**Collected data**
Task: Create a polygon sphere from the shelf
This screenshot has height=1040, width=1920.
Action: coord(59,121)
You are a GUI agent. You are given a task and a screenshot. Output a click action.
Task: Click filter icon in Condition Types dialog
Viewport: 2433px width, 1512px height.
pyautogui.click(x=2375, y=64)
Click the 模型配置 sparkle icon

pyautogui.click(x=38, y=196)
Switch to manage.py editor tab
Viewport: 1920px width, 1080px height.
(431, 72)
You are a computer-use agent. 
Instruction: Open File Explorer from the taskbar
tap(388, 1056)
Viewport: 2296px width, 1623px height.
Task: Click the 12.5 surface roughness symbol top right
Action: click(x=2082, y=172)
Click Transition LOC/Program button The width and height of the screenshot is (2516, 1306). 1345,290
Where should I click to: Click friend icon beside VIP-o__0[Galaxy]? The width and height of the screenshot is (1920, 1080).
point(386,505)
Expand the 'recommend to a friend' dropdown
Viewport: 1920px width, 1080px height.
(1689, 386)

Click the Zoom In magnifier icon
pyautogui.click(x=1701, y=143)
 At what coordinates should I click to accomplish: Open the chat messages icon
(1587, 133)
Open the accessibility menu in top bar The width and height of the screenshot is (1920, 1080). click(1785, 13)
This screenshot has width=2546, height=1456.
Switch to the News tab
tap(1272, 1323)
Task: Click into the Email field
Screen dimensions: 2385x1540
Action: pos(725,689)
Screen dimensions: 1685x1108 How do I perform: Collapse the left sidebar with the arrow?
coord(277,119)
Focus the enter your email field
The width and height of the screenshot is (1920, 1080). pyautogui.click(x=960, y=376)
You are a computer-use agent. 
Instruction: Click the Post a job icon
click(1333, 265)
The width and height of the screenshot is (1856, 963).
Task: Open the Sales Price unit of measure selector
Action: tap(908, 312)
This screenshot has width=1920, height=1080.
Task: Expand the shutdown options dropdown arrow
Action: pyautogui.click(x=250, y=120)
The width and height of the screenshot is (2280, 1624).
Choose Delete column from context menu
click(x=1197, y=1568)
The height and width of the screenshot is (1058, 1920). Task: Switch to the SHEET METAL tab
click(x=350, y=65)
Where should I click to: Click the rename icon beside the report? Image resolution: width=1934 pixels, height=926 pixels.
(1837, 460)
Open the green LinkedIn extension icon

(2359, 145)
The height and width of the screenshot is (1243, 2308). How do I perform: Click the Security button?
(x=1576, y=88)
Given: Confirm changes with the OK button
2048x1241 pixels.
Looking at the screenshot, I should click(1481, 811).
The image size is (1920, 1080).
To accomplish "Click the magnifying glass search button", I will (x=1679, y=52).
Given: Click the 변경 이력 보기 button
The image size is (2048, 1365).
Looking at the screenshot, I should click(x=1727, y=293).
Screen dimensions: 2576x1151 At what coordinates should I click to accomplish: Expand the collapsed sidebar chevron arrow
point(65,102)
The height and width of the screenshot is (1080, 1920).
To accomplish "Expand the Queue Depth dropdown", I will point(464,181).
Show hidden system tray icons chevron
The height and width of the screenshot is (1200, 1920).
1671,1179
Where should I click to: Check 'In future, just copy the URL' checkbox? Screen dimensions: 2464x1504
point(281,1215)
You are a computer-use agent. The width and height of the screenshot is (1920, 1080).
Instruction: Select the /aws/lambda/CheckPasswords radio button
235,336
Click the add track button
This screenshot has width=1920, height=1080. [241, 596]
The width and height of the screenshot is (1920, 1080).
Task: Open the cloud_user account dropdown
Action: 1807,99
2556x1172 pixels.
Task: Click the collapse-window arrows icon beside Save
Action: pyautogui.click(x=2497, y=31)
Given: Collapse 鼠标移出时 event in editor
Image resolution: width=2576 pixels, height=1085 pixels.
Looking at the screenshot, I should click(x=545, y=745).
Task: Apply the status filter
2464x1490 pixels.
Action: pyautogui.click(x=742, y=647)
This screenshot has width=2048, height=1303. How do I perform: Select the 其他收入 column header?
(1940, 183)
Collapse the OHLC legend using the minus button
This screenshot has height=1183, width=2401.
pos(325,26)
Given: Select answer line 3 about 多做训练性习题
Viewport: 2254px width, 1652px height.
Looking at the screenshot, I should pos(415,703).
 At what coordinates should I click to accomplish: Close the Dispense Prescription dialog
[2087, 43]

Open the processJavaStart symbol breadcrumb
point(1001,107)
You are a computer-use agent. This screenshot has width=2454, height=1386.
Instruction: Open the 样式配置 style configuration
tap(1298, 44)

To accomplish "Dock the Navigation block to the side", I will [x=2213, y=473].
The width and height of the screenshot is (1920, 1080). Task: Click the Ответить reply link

**Task description**
All lines in the records with the string "computer" should be copied out.

**Answer below**
You are a computer-use agent. 
You are a computer-use agent. 
You are a computer-use agent. The width and height of the screenshot is (1920, 1080).
You are a computer-use agent. This screenshot has width=2454, height=1386.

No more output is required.